#### Alıştırma Görevleri:
a) Keçiören yazısına göre yeni stratejik planda çalışmaların öncelik vereceği kesimleri sıralayın.
b) Kayıtların en başından başlayıp "Tell Us About Your Project (393, 1094)" ifadesini içeren satırda biten bölümünü, iki uç satır da dahil olmak üzere, hiçbir değişiklik yapmadan satır satır yazın.

#### Okuma Metni:

..............................

12 Eylül 2019 Perşembe

Keçiören’in stratejisi

Ahmet TEZCAN

Keçiören’in stratejisi

12.9.2019

Başkent nüfusu 5.5 milyonu aşarken en büyük merkez ilçesi Keçiören 1 milyonu zorluyor. İlçe nüfusu 920 bini aşmış milyona doğru hızla çoğalıyor. Oysa Keçiören daha 1983'te Altındağ'dan ayrılarak merkez ilçe haline getirilmişti. Bugün hastane, okullar ve kentsel gelişimi ile bir taraftan Hüseyingazi'ye, İdris dağlarına ulaşmış Karyağdı'yı, Ufuk ve Yükseltepeleri de aşmış bulunuyor. Başlangıçta bağlık bahçelik bir sayfiye yeri iken bugün devasa binaların doldurduğu ilçenin geçmişteki tek hikâyesi Ziraat mektebinin kurtuluş savaşında karargâh olarak seçilmesiydi. Bugün Keçiören milyonluk bir kent görünümünde ve sayısız hikâyeyi besliyor. Bu arada Keçiören'in keçi ile de bir alâkası yok aslında; 'kiçik' yani 'küçük' kelimesinin dilimizdeki değişimiyle ilgili bu, 'ören' de malum, insan emeği ile kültür ve tabiat varlıklarının buluşmasıyla ortaya çıkan yapı olarak tarif edilir.

***


Şimdi esasa geliyorum. Keçiören Belediyesi'nin önümüzdeki beş yıllık hedeflerini içeren 2020 -2024 Dönemi Stratejik Planı belediye meclisi üyelerinin tamamının oyu ile kabul gördü. Ne demek stratejik plan; yeni dönemdeki ilçe tasavvurudur. Yani vatandaşın hayatını kolaylaştıracak, engelli, yaşlı, kadın ve gençlere yönelik çalışmaların öncelikli olacağıdır. Turgut Altınok, tecrübeli bir Belediye Başkanı, rasgele büyüyen ve kalabalıklaşan ilçenin özellik ve güzellik bakımından hızla değişmekte olduğu müjdesini veriyor. Altınok, "Yeni dönemde de Keçiören'i, Türkiye'nin marka değeri en yüksek ilçesi yapacağız" diyor.

..............................

#### Alıştırma Verileri:
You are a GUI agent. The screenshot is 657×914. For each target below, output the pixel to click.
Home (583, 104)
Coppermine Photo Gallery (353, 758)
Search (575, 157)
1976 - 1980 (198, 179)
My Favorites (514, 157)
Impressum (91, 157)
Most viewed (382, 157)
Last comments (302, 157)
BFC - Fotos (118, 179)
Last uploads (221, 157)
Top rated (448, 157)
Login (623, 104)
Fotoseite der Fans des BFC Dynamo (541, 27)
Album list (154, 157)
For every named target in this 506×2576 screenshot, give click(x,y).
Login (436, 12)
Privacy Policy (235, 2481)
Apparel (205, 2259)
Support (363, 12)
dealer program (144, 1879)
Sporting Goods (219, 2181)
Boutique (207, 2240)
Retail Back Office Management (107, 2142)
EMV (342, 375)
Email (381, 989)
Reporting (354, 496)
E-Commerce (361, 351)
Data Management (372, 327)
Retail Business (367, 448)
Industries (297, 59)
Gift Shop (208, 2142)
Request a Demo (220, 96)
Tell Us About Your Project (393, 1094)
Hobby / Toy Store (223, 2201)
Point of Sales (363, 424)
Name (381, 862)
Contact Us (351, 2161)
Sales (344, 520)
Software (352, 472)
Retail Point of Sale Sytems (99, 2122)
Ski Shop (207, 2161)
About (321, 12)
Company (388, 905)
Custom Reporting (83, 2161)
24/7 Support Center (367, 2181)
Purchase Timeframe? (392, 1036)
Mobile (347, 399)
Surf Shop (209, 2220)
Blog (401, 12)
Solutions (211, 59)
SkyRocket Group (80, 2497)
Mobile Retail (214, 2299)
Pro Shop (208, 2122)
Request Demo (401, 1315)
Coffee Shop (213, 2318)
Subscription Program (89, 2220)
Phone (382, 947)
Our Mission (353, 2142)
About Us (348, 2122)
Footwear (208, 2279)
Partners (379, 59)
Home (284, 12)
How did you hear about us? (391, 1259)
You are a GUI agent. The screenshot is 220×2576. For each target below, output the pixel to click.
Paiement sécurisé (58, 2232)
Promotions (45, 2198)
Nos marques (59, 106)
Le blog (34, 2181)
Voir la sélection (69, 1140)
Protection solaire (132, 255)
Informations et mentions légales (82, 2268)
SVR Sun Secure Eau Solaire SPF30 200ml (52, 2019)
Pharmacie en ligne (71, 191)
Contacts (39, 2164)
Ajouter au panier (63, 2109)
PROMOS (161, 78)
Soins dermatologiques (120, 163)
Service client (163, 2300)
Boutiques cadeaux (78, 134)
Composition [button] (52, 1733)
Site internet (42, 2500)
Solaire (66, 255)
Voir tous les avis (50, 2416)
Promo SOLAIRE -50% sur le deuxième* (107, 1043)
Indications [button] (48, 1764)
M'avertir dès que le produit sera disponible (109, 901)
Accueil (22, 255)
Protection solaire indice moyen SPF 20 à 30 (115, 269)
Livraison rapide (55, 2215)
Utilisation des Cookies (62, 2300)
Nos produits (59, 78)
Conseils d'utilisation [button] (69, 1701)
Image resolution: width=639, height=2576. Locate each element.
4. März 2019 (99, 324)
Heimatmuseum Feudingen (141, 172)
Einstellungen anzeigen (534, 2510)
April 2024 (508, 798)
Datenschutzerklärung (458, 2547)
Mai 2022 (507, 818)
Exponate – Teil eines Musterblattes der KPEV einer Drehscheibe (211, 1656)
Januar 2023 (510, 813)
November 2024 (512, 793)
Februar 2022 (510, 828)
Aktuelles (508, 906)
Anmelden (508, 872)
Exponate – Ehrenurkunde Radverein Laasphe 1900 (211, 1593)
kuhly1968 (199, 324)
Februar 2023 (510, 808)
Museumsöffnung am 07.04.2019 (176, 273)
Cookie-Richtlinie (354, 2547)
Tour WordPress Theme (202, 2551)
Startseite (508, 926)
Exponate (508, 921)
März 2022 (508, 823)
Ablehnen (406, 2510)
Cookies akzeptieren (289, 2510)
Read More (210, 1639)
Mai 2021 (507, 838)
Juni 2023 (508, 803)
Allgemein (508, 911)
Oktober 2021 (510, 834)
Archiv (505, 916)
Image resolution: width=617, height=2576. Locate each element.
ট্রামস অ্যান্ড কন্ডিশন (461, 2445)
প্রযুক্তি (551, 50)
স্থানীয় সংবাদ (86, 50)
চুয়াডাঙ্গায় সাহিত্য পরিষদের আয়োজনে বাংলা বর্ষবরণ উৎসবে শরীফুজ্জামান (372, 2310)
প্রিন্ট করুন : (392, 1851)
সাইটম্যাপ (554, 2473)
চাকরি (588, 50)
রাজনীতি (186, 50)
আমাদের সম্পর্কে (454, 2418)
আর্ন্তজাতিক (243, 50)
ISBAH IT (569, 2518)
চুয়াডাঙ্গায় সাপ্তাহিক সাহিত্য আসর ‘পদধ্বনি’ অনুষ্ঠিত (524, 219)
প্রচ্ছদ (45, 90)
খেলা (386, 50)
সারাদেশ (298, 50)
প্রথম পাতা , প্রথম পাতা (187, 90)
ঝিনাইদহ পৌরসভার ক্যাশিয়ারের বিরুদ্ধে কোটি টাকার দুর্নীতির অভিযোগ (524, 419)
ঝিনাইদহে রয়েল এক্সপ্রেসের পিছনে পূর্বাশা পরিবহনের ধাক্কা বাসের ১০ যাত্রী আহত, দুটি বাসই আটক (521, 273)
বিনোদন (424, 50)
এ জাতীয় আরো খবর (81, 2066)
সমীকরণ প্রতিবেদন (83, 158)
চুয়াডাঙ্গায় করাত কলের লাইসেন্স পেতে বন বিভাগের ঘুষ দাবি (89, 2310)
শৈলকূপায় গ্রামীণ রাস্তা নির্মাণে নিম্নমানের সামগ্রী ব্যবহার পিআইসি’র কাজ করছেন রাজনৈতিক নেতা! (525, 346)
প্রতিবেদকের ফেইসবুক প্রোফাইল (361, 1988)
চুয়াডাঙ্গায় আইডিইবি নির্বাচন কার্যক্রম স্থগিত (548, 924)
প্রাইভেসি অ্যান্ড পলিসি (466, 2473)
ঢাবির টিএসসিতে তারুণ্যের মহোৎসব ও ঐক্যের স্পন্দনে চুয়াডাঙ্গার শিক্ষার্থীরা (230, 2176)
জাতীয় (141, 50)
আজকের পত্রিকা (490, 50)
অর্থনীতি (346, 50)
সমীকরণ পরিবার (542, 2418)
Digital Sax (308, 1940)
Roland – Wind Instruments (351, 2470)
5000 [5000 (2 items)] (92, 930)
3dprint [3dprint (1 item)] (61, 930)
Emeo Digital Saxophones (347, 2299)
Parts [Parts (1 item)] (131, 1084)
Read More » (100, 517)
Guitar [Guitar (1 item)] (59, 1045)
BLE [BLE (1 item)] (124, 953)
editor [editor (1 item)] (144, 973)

..............................

#### Yanıtlar:
a)
- Engelliler
- Yaşlılar
- Kadınlar
- Gençler

b)
You are a GUI agent. The screenshot is 657×914. For each target below, output the pixel to click.
Home (583, 104)
Coppermine Photo Gallery (353, 758)
Search (575, 157)
1976 - 1980 (198, 179)
My Favorites (514, 157)
Impressum (91, 157)
Most viewed (382, 157)
Last comments (302, 157)
BFC - Fotos (118, 179)
Last uploads (221, 157)
Top rated (448, 157)
Login (623, 104)
Fotoseite der Fans des BFC Dynamo (541, 27)
Album list (154, 157)
For every named target in this 506×2576 screenshot, give click(x,y).
Login (436, 12)
Privacy Policy (235, 2481)
Apparel (205, 2259)
Support (363, 12)
dealer program (144, 1879)
Sporting Goods (219, 2181)
Boutique (207, 2240)
Retail Back Office Management (107, 2142)
EMV (342, 375)
Email (381, 989)
Reporting (354, 496)
E-Commerce (361, 351)
Data Management (372, 327)
Retail Business (367, 448)
Industries (297, 59)
Gift Shop (208, 2142)
Request a Demo (220, 96)
Tell Us About Your Project (393, 1094)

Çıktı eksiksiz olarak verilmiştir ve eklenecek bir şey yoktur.